** About this exercise **
When the line containing "Task: Click the Split Editor Right icon" appears in the entries below, begin printing there and stop after the line containing "is (1623, 943)."; print each of those lines exactly and no other line.

** Dataset extract **
────────────────────
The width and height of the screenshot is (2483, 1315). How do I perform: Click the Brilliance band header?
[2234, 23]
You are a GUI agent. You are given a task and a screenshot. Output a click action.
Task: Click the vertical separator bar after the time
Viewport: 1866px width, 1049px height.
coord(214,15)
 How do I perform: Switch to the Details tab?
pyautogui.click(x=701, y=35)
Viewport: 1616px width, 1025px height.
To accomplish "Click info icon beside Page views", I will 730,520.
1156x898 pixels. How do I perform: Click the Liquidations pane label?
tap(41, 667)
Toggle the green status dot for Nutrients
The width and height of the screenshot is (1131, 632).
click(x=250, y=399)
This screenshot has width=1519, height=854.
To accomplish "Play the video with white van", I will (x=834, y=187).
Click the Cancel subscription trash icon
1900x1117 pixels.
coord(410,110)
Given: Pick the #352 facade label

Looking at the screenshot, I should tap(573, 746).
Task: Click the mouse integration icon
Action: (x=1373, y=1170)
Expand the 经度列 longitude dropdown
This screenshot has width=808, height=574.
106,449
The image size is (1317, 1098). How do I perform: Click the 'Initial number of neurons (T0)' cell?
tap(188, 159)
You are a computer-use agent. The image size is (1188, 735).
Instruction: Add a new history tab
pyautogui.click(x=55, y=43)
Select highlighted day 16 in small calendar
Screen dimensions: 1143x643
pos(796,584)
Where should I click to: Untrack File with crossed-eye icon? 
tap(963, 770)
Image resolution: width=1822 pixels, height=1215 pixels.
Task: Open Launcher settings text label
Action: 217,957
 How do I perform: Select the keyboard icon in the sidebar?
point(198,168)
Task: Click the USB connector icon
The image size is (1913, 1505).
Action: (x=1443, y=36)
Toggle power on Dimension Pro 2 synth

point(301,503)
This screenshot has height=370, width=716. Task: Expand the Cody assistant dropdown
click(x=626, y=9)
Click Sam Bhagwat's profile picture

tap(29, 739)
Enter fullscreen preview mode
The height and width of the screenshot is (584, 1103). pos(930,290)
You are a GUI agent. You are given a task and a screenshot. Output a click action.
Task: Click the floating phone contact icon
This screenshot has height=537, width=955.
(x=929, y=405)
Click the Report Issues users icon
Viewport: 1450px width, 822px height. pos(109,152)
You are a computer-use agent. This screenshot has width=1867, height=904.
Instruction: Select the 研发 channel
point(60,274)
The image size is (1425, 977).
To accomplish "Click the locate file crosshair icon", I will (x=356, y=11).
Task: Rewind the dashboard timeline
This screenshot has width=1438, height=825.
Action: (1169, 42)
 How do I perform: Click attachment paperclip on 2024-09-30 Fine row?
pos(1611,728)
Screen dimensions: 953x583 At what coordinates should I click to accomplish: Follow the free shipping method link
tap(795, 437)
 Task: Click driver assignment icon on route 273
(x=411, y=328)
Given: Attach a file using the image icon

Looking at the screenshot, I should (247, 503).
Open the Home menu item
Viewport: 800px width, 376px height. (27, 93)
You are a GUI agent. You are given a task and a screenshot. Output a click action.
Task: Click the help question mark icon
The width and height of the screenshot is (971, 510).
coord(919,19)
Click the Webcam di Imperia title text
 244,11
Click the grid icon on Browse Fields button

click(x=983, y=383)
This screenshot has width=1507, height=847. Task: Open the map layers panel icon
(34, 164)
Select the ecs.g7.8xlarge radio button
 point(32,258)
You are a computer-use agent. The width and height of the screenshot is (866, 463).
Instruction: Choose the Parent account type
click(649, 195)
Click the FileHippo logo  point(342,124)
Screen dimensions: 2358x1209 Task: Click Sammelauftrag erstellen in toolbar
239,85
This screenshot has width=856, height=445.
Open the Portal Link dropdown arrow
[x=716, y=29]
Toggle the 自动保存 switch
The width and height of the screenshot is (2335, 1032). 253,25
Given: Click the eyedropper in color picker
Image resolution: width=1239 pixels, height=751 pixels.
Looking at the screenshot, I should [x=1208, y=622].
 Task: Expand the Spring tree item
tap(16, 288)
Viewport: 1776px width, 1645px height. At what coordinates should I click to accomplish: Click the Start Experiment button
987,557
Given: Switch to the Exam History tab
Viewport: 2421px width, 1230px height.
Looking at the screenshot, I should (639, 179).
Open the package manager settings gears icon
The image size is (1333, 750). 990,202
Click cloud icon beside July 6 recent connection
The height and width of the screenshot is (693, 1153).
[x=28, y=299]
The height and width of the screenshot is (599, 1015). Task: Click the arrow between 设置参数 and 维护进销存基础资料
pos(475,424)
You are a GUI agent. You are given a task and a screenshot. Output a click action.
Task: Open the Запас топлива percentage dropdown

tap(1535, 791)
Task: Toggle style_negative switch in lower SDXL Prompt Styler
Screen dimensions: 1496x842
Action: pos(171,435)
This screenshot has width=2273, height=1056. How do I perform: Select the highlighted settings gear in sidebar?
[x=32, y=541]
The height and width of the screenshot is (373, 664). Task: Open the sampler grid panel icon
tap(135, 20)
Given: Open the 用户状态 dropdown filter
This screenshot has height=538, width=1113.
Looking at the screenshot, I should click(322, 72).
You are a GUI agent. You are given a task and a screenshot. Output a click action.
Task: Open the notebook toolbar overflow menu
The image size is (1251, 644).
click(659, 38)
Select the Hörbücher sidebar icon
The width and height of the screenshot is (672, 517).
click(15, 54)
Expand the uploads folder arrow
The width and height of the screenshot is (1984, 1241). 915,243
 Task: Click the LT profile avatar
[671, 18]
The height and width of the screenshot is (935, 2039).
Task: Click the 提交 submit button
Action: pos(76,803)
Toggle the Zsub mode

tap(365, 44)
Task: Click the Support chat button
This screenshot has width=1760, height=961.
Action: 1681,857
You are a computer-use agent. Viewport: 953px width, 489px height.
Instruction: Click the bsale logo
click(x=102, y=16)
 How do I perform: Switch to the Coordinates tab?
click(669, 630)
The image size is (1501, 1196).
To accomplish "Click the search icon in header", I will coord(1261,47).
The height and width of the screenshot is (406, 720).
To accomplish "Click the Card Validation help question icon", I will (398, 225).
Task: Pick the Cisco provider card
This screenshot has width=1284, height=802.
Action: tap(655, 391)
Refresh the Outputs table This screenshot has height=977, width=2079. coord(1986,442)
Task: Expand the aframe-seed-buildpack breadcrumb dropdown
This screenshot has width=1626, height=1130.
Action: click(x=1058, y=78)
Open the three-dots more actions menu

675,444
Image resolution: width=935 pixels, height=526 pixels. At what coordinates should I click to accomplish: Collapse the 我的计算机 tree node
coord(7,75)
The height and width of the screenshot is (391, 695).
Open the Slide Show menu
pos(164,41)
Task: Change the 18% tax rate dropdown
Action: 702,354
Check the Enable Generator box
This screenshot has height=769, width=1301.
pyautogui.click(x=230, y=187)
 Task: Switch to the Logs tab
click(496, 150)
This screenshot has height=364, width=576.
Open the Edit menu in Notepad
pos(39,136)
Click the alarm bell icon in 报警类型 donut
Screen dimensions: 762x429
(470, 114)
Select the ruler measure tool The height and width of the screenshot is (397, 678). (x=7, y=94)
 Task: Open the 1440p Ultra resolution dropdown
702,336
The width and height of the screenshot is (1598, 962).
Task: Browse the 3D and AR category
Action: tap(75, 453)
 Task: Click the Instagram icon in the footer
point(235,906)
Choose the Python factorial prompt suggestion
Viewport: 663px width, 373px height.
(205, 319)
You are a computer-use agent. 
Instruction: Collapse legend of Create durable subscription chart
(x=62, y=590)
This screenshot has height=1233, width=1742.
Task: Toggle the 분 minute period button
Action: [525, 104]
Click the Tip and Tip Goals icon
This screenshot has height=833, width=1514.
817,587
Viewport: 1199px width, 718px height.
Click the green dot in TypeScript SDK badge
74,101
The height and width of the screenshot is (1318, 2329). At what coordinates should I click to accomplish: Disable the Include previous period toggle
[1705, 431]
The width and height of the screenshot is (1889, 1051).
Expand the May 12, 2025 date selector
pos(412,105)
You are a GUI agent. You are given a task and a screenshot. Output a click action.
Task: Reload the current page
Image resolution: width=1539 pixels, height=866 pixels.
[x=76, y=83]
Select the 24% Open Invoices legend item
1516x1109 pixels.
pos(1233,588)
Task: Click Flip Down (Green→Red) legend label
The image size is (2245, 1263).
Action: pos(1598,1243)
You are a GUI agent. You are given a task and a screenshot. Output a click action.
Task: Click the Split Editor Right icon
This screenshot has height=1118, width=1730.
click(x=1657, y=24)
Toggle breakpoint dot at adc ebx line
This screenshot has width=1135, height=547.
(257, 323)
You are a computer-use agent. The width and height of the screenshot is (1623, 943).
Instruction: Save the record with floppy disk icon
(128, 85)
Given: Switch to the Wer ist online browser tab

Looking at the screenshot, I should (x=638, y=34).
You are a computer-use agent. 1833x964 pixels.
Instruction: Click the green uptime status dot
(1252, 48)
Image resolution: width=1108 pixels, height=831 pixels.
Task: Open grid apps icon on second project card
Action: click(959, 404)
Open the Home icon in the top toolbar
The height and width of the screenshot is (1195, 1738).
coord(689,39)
────────────────────
** Result for this exercise **
Task: Click the Split Editor Right icon
This screenshot has height=1118, width=1730.
click(x=1657, y=24)
Toggle breakpoint dot at adc ebx line
This screenshot has width=1135, height=547.
(257, 323)
You are a computer-use agent. The width and height of the screenshot is (1623, 943).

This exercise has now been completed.